Add the following lines to the file by executing:

- pipeline.id: <PIPELINE_ID>
path.config: "${LS_HOME}/config/conf.d/<PIPELINE_FILE>"
Please Note!

It’s recommended to use a <PIPELINE_ID> that matches the pipeline filename. This helps identify pipeline entries in logs and simplifies debugging.

Now restart Logstash and check its status with these commands:

sudo systemctl restart logstash 
sudo systemctl status logstash

Viewing Logs

To check running pipeline statistics, execute:

tail -n 100 /app/logs/logstash/logstash-plain.log

Your pipeline ID (<PIPELINE_ID>) should appear in the list of running pipelines (running_pipelines). Example of running pipelines display:

[2025-06-02T16:30:20,227][INFO ][logstash.agent           ] Pipelines running {:count=>3, :running_pipelines=>[:linux_io_monitoring, :win_activity, :ksc_applications], :non_running_pipelines=>[]}

In addition to the main Logstash log (logstash-plain.log), each pipeline has its own log saved as pipeline_<PIPELINE_ID>.log, containing detailed information about the pipeline's operation.

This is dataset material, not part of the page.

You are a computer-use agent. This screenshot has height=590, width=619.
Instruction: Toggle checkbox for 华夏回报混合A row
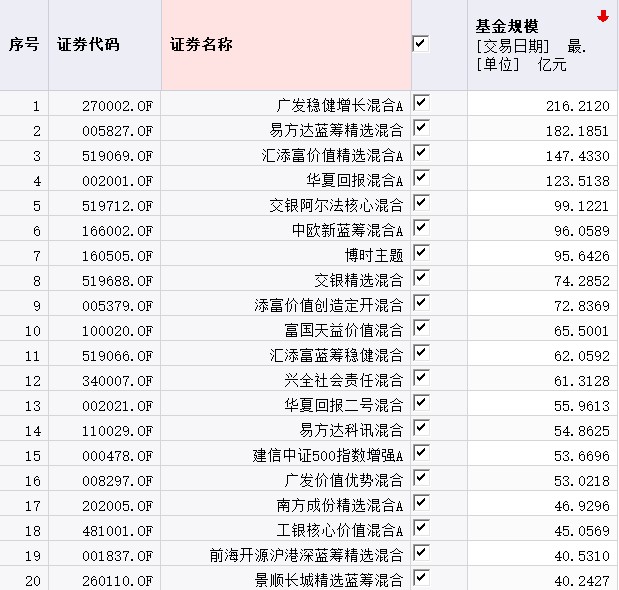pos(420,178)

Example log:

[2025-06-02T16:30:06,222][INFO ][logstash.javapipeline    ] Starting pipeline {:pipeline_id=>"linux_io_monitoring", "pipeline.workers"=>8, "pipeline.batch.size"=>225, "pipeline.batch.delay"=>50, "pipeline.max_inflight"=>1800, "pipeline.sources"=>["/app/logstash/config/conf.d/linux_disk_io.conf"], :thread=>"#<Thread:0x2ebc0ca3 run>"}
[2025-06-02T16:30:07,953][INFO ][logstash.javapipeline ] Pipeline Java execution initialization time {"seconds"=>1.73}
[2025-06-02T16:30:08,678][INFO ][logstash.inputs.beats ] Starting input listener {:address=>"0.0.0.0:51123"}
[2025-06-02T16:30:08,779][INFO ][logstash.javapipeline ] Pipeline started {"pipeline.id"=>"linux_io_monitoring"}
[2025-06-02T16:30:09,058][INFO ][org.logstash.beats.Server] Starting server on port: 51123

The last line confirms that the pipeline has started successfully.